[Start]
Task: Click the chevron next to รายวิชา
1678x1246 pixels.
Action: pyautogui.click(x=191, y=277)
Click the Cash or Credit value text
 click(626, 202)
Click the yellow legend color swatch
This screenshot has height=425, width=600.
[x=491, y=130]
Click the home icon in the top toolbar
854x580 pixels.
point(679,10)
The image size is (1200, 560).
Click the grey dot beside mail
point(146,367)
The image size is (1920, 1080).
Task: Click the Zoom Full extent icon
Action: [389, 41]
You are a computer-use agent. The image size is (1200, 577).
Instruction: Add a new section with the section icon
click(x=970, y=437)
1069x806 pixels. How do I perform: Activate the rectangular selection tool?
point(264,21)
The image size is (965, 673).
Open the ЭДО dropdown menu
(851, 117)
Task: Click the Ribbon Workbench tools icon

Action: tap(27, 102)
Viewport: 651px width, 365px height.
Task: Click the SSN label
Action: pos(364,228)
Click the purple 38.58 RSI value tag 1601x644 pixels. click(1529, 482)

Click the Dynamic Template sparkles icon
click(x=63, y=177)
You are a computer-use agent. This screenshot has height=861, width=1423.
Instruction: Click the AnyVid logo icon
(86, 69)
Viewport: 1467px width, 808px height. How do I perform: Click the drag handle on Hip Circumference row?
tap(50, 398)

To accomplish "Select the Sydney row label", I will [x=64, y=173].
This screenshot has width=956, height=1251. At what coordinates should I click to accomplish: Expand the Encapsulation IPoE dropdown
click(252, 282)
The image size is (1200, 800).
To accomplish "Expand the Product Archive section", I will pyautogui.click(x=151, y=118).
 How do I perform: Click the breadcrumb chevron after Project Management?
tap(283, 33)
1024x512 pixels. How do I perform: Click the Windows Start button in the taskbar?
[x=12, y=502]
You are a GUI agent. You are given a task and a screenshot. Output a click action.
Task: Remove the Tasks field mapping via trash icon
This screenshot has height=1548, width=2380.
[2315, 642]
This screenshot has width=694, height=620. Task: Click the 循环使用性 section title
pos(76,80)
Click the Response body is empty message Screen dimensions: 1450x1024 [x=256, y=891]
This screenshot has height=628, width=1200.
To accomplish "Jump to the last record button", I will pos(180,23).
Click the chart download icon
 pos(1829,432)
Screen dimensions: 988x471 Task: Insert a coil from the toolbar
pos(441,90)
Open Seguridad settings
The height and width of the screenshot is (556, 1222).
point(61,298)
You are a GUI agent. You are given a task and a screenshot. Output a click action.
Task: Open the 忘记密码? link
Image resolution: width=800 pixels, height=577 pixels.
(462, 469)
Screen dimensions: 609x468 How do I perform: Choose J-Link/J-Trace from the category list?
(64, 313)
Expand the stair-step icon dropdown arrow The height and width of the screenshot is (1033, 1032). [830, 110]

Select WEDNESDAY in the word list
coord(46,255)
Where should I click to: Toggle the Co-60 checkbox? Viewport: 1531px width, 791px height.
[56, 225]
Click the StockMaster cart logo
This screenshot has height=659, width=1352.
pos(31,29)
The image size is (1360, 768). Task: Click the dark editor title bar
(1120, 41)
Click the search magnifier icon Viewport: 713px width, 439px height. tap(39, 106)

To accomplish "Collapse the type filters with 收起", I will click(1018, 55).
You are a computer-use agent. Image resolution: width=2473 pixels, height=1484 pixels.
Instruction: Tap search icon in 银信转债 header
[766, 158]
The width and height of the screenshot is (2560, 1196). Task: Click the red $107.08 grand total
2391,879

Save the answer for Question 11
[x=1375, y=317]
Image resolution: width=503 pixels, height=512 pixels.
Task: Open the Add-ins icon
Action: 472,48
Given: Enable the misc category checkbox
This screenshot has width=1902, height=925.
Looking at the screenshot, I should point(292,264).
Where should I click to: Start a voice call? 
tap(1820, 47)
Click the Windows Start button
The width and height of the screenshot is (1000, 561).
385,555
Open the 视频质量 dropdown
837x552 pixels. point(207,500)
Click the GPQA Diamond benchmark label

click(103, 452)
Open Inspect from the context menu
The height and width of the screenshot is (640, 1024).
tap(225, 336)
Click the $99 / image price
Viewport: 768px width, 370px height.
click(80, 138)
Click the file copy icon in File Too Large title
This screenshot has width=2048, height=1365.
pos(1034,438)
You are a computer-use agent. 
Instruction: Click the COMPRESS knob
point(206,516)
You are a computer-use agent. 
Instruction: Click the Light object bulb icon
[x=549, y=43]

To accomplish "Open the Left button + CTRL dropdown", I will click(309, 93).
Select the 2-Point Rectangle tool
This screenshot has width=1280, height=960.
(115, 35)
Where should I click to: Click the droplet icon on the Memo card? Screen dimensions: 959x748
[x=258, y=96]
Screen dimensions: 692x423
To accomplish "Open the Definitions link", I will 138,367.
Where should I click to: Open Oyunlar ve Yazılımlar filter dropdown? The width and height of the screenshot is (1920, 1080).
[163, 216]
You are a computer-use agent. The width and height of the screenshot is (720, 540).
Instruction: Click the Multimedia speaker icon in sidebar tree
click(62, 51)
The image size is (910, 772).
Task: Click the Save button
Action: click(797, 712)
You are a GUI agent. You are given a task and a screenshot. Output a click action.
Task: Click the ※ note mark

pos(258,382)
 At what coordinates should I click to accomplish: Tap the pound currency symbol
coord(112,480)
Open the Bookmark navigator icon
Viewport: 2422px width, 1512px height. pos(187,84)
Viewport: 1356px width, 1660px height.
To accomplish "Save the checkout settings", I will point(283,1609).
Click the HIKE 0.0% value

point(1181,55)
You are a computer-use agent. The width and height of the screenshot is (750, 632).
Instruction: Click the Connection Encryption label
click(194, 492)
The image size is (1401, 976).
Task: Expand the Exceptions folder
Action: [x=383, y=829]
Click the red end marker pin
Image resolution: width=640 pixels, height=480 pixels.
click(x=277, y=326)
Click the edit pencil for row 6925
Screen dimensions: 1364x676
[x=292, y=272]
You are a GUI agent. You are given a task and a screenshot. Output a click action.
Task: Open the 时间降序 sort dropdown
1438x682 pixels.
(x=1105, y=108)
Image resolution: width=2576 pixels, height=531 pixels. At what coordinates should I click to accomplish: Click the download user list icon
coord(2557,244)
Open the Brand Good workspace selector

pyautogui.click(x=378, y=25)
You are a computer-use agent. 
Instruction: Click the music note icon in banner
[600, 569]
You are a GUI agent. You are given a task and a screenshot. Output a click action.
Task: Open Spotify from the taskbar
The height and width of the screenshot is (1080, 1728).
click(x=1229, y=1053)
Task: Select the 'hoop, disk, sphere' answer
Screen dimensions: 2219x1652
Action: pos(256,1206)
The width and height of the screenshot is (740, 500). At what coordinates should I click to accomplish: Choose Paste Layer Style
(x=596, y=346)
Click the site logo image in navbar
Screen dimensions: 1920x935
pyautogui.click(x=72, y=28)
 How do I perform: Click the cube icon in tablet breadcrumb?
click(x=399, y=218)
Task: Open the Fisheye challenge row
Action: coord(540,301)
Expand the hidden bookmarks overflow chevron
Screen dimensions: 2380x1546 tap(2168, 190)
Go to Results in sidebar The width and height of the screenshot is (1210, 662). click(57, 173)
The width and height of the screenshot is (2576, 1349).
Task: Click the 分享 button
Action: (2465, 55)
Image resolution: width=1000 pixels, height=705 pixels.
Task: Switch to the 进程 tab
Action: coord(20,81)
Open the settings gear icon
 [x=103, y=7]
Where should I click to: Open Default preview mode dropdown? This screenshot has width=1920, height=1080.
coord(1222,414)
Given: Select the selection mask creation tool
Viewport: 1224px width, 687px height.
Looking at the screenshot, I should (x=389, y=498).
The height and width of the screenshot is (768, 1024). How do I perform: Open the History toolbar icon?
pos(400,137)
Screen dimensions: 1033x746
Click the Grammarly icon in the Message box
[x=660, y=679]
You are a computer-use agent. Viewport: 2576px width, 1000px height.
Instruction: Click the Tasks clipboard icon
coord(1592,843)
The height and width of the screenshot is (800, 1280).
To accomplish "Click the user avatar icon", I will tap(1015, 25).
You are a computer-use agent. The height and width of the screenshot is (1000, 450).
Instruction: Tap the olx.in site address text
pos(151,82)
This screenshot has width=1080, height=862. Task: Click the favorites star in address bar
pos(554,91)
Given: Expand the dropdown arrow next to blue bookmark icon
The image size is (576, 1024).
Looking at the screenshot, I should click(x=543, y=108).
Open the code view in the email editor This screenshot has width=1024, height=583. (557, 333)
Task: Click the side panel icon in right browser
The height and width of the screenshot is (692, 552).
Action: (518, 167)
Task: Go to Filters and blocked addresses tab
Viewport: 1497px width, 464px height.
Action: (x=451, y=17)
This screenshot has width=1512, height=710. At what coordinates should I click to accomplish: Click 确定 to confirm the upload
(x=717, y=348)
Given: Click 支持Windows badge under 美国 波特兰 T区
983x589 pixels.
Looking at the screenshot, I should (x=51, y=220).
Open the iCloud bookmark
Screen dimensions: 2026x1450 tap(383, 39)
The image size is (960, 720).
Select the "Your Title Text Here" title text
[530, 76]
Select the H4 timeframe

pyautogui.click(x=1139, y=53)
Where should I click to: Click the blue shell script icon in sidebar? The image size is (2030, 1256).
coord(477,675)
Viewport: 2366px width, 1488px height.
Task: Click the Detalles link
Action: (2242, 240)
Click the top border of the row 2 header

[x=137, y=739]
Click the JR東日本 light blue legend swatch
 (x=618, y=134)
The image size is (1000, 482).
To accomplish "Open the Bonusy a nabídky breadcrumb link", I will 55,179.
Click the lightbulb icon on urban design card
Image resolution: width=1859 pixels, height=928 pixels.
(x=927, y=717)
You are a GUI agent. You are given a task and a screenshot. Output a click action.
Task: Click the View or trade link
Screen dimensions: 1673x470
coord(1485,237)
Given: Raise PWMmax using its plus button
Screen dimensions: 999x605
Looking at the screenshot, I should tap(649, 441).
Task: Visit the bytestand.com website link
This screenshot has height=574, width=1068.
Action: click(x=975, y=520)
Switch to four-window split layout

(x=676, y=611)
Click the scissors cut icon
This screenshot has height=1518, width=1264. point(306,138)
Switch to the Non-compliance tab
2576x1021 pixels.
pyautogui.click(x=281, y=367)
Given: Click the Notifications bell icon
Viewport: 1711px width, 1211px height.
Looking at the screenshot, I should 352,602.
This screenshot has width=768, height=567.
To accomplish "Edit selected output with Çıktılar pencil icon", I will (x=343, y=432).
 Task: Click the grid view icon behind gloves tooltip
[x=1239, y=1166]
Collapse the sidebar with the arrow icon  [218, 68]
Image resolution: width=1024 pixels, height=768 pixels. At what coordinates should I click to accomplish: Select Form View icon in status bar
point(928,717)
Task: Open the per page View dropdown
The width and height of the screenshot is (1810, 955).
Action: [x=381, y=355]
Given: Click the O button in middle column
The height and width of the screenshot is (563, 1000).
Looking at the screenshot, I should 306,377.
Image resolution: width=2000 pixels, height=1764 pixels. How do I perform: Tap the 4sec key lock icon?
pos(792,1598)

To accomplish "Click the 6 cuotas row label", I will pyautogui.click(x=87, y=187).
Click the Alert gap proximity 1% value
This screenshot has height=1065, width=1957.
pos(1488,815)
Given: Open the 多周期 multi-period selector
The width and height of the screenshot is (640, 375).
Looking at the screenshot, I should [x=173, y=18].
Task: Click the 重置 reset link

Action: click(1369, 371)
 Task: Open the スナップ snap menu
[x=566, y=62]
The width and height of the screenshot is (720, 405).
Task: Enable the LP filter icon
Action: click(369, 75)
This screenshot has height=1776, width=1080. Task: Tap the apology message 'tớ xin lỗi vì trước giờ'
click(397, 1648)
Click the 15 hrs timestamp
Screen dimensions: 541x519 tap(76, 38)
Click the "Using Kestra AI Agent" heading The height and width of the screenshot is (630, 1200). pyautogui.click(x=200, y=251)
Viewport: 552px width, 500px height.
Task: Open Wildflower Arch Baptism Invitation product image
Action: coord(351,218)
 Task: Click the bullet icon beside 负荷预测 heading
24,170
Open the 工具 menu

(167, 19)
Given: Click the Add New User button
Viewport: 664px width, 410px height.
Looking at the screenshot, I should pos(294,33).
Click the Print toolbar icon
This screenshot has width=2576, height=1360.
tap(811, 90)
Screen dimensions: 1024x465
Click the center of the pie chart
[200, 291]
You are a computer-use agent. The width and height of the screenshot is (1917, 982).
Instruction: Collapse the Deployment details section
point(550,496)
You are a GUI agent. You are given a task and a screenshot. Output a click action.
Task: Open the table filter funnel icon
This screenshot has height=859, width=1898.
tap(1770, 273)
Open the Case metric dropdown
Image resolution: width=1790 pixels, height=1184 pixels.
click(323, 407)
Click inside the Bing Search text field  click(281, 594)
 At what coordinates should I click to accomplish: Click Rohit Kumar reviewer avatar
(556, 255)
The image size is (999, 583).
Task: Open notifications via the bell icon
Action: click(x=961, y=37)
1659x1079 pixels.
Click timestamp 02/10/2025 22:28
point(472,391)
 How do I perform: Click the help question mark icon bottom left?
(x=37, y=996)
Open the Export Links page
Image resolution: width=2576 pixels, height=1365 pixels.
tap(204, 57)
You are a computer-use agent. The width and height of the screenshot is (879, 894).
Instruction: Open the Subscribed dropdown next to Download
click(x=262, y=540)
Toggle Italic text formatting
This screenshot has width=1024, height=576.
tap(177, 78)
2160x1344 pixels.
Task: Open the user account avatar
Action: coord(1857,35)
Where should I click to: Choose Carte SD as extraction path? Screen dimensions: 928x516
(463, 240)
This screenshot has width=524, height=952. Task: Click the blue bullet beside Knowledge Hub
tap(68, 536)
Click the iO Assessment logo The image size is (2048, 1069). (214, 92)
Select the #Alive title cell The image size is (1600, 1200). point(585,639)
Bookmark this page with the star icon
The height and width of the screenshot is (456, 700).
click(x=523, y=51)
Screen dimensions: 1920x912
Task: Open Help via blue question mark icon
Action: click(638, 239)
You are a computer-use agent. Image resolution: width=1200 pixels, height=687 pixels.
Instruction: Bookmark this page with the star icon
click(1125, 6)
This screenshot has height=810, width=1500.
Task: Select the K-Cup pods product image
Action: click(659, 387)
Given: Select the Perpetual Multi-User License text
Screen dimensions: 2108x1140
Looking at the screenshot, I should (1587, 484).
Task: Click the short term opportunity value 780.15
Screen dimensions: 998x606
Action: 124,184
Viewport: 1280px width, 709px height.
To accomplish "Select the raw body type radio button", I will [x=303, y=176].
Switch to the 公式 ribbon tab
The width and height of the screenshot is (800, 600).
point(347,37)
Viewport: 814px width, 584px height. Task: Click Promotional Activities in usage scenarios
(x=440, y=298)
[End]
→ OBJECTIVE
Transcribe everything in the listing above, from the line containing "Screen dimensions: 988x471" down to the line containing "Expand the stair-step", with both of those lines included.

→ EXPECTED ANSWER
Screen dimensions: 988x471 Task: Insert a coil from the toolbar
pos(441,90)
Open Seguridad settings
The height and width of the screenshot is (556, 1222).
point(61,298)
You are a GUI agent. You are given a task and a screenshot. Output a click action.
Task: Open the 忘记密码? link
Image resolution: width=800 pixels, height=577 pixels.
(462, 469)
Screen dimensions: 609x468 How do I perform: Choose J-Link/J-Trace from the category list?
(64, 313)
Expand the stair-step icon dropdown arrow The height and width of the screenshot is (1033, 1032). [830, 110]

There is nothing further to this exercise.